Сенька тускло поинтересовался:
– Что волосы?
Инженер сдвинул платок. Голос у Эраста Петровича был бесстрастный, словно прихваченный морозцем.
– Вот здесь, на т-темени, кровь. И здесь. И здесь. А на полу клочья. Некоторые с лоскутами кожи. Это он выдирал ей волосы.
– Зачем? Что она ему сделала?
Стыдно это было, нехорошо, что разговор у них выходил такой деревянный, будто о чужом человеке, но господин Неймлес всем видом показывал: сейчас работаем, участвует только мозг, сентименты после. А у Сеньки все одно плакать мочи больше не было, и все чувства из него вытекли вместе со слезами.
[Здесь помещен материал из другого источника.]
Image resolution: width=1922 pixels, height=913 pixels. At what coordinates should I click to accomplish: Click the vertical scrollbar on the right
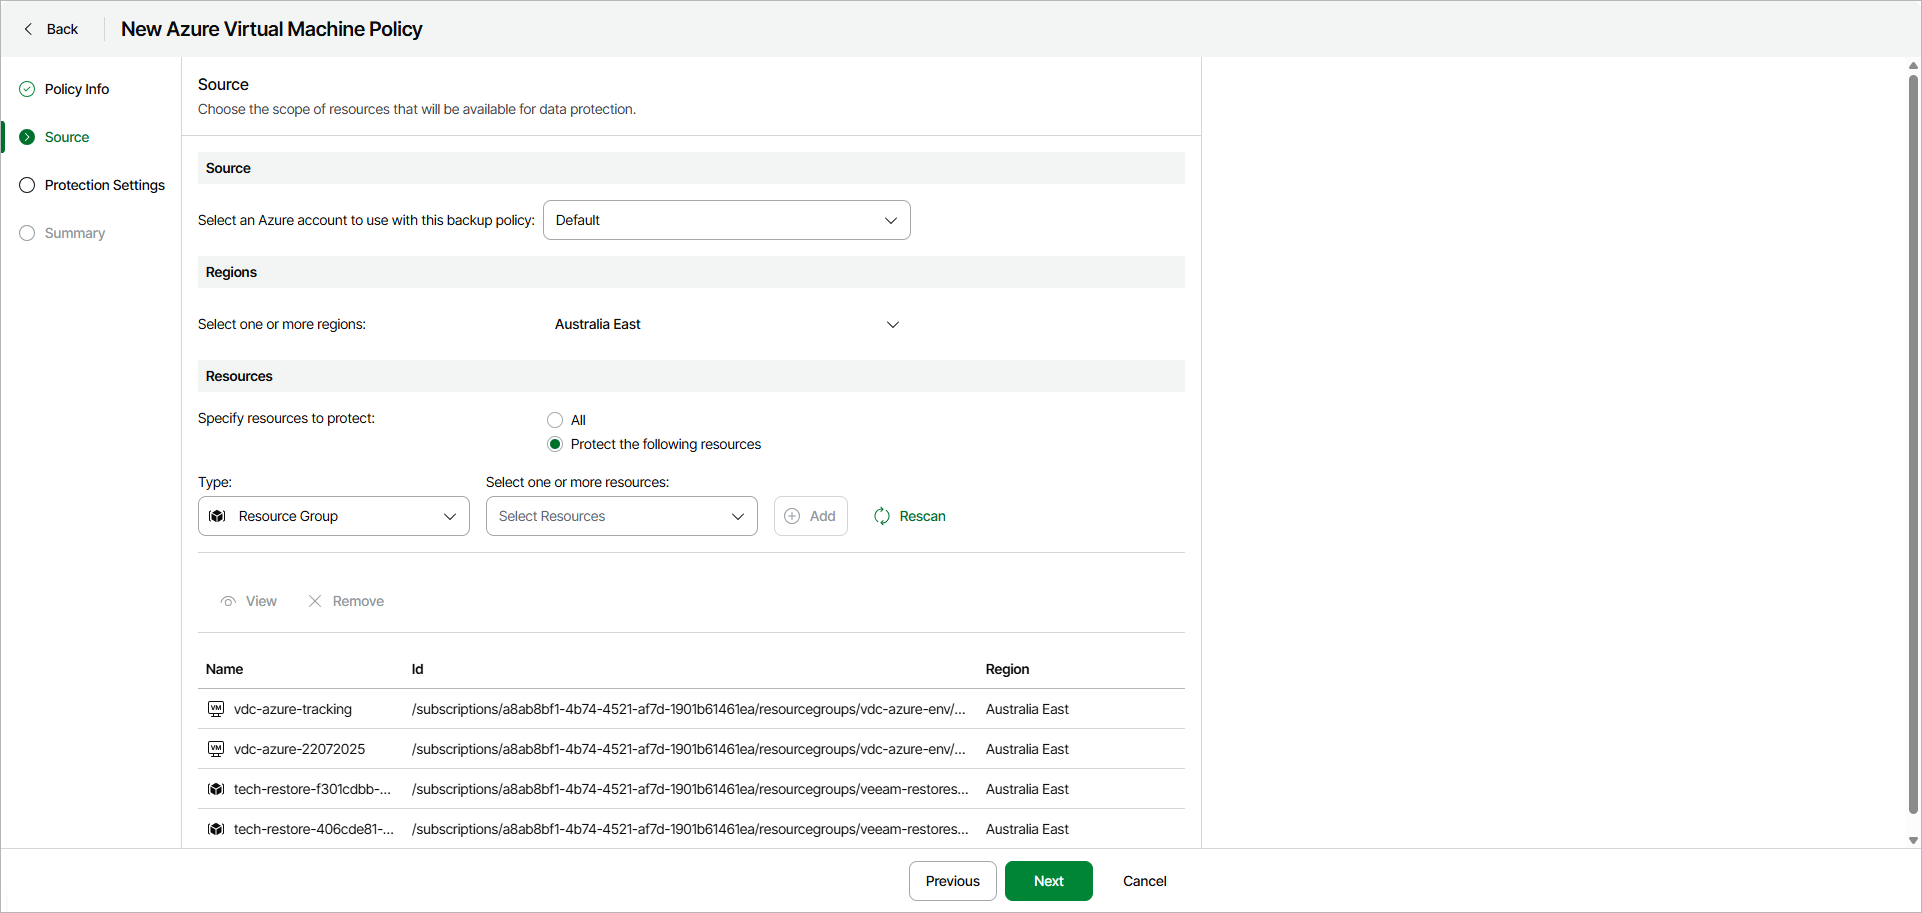coord(1913,440)
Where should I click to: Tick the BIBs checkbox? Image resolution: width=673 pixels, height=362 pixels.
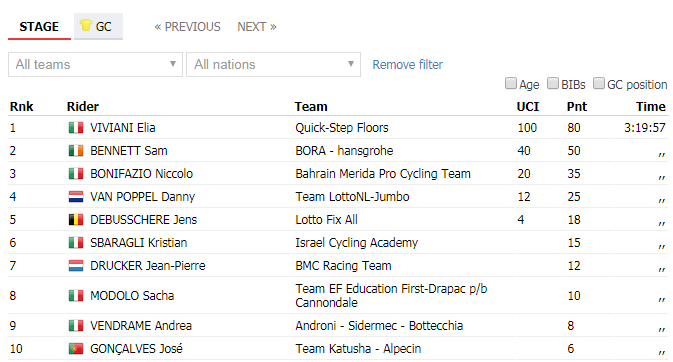point(553,83)
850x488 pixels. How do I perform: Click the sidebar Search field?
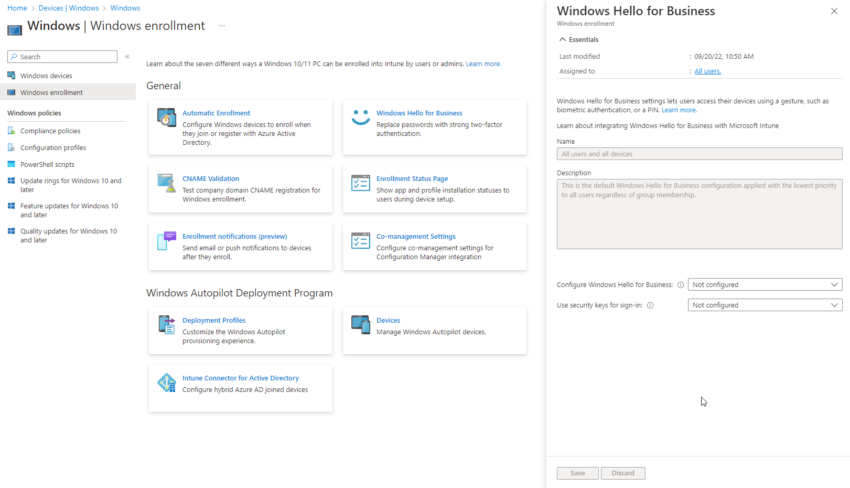[66, 57]

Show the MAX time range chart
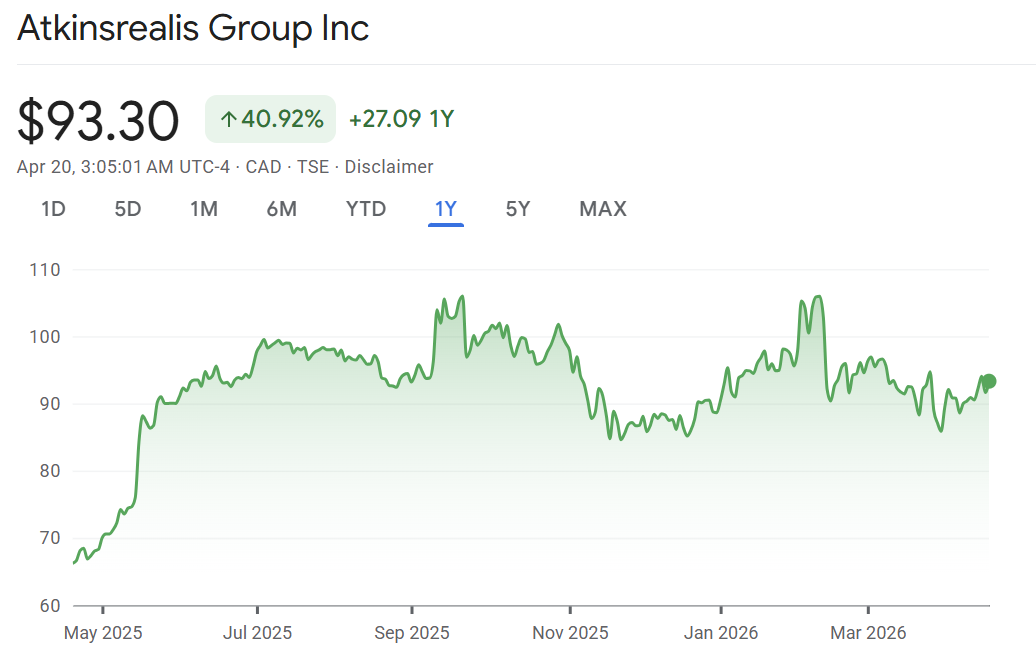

– Может, подцепила сумасшедшего клиента? – спросил он, натянув платок обратно, чтобы снова не раскиселиться. – Это на Хитровке бывает. Приведёт мамзелька такого: с виду человек как человек, а сам изверг.
Инженер кивнул, как бы одобряя Сенькины дедуктивные усилия.
– Версия клиента-садиста могла бы считаться основной, если бы не сходство этого преступления с двумя предыдущими. Истребление всего живого. Это раз. Применение пыток. Это два. Тот же район. Это три. Кроме того… – Он бестрепетной рукой заголил Ташке ноги, нагнулся и потянул из кармана лупу. Скорик поскорей отвернулся, стал кашлять, чтоб протолкнуть из горла ком. – М-да, никаких следов насилия или полового н-надругательства. Как чувственный объект жертва убийцу не интересовала. Взглянем на губы…
Маса подошёл, а Сенька смотреть не стал.
Легонько затрещало – это Эраст Петрович, надо думать, отдирал у Ташки со рта пластырь.
– Так и есть. Пластырь несколько раз отлепляли и прилепляли. Мучитель вновь и вновь спрашивал о чем-то, а девочка ему не отвечала.
Это навряд ли, подумал Скорик, чтоб Ташка такому ироду ничего не отвечала. Ещё как, поди, отвечала, самыми что ни на есть громкими словами. Только тут, в Хохловском, ори не ори, ругайся не ругайся, никто не придёт, не выручит.
– А вот это интересно. Маса, посмотри на её з-зубы.
– Мородец, – сказал сенсей и одобрительно поцокал языком. – За парец его цапнура.
– Эх, жаль нет лаборатории, – вздохнул инженер. – Взять бы частицу крови преступника на анализ. Да в московской полиции, вероятно, не слыхали о методике Ландштейнера… Но все же нужно каким-то образом привлечь внимание следователя к этой д-детали…
Они с Масой склонились над Ташкой, а Сенька, чтоб без дела не торчать, прошёлся по комнате. В окошке были выставлены три белых нарцисса. На языке цветов это что-то значило. «Я тебя люблю»? Или, может, «чтоб вы все, гады, провалились»? Теперь уж никто не переведёт…
– Эх, – сказал Сенька вслух, больше самому себе, в укор. – Мне бы пораньше придти, до темна. Больно осторожничал, вот и припозднился.
Эраст Петрович мельком оглянулся.
– До темна? Убийство совершено по меньшей мере третьего дня, а скорее всего т-трое суток назад. Так что ты, Сеня, припозднился сильнее, чем тебе кажется.
И то верно. Вон и нарциссы на окошке совсем подвяли.
А что не заметил никто, так ведь это Хитровка. Если помрёт кто, то так и будет лежать, пока соседи тухлятину не унюхают.
– Если это не полоумный, то чего он от Ташки-то хотел? – спросил Скорик, глядя на мёртвые цветы. – Чего с неё взять?
– Не «чего», а «кого», – ответил инженер, как бы даже удивившись вопросу. – Тебя, Сеня. Ты очень нужен этому настырному господину. Зачем – сам знаешь.
– Беда! – всплеснул руками Сенька. – Я Ташке про вас и господина Масу рассказывал. Что вы в Ащеуловом переулке живёте, тоже говорил! Если он, душегуб этот, такой настырный, то непременно вызнает, куда мы съехали! Ломовиков найдёт, что вещи перевозили, поспрошает… Ведь три дня уже прошло! Бежать надо!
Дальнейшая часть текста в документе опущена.